For a single frequency circuit, yes you can. The added lambda/4 (open end) behaves as a short circuit, so you can replace a short circuit for an open stub. You may experience some reduction in Q factor as the short circuit will not be zero Ohms (due to transmission line loss).
you should check your new solution over the full frequency range as the impedance changes somewhat faster compared to a real shorted lambda/4 stub.
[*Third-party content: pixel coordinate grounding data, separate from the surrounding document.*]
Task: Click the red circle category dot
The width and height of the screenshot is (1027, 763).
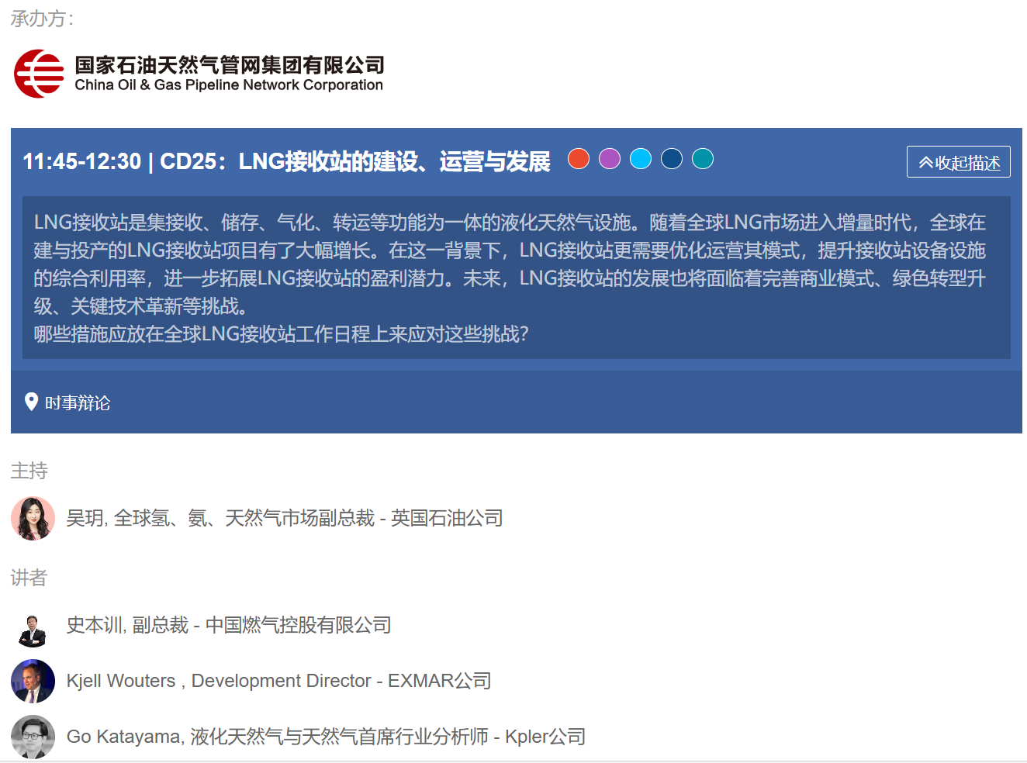Action: point(579,159)
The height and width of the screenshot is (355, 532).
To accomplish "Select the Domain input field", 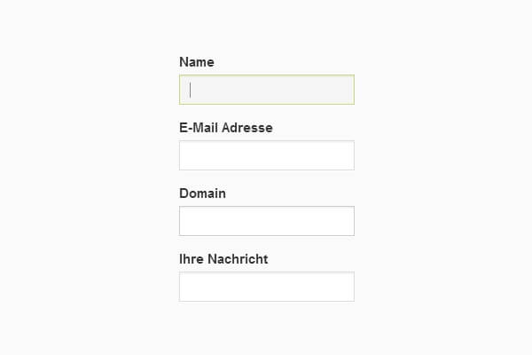I will [266, 221].
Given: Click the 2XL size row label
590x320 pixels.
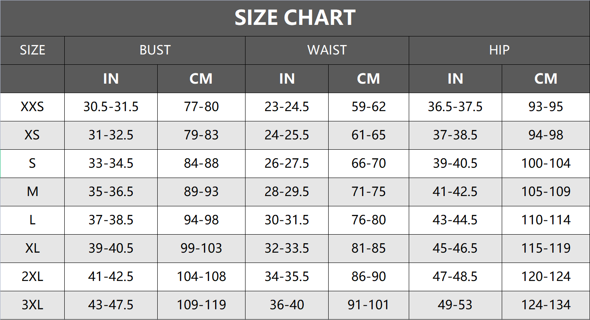Looking at the screenshot, I should pos(32,277).
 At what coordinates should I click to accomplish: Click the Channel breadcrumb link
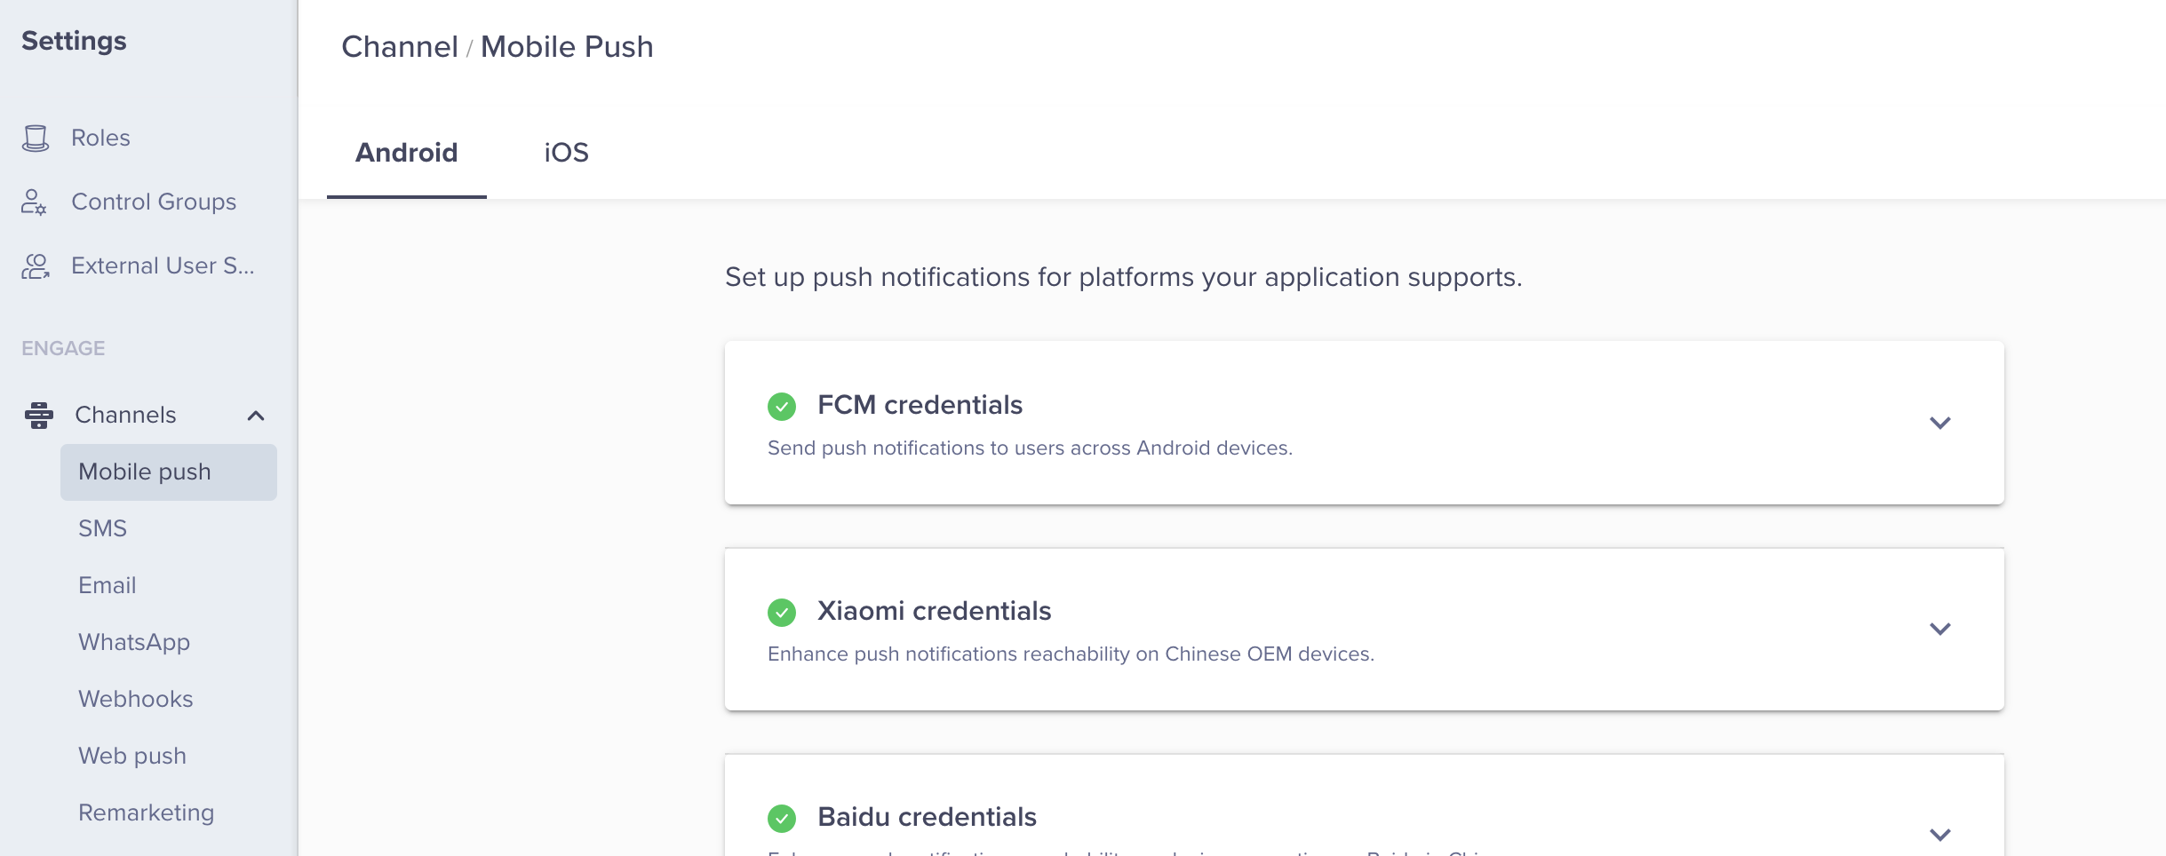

If your matching network provides some out of band filtering, you will get other behavior when using the open lambda/4 stub for creating a short circuit.
If transient energy may enter the system, a real shorted stub removes more low frequency energy then a stub with open end lamda/4 extension.
regarding negative electrical length, you may extend the negative length line with a half wave (so you make a full turn at the Smith Chart).
at ONE FREQUENCY they are equivalent. But the longer a line gets with respect to one wavelength, the farther its response departs from approximating a lumped element. The common result of this is smaller bandwidth. So one tries to stick with either lumped elements or short matching lines
In many designs a short-circuit stub is utilized to create a path for DC current, both bias (with capacitor to ground) and DC return to ground, as well as the obvious impedance matching effect it provides. So the general answer to this question is that you cannot always substitute different length open and short circuit stubs. It depends on the circuit requirements.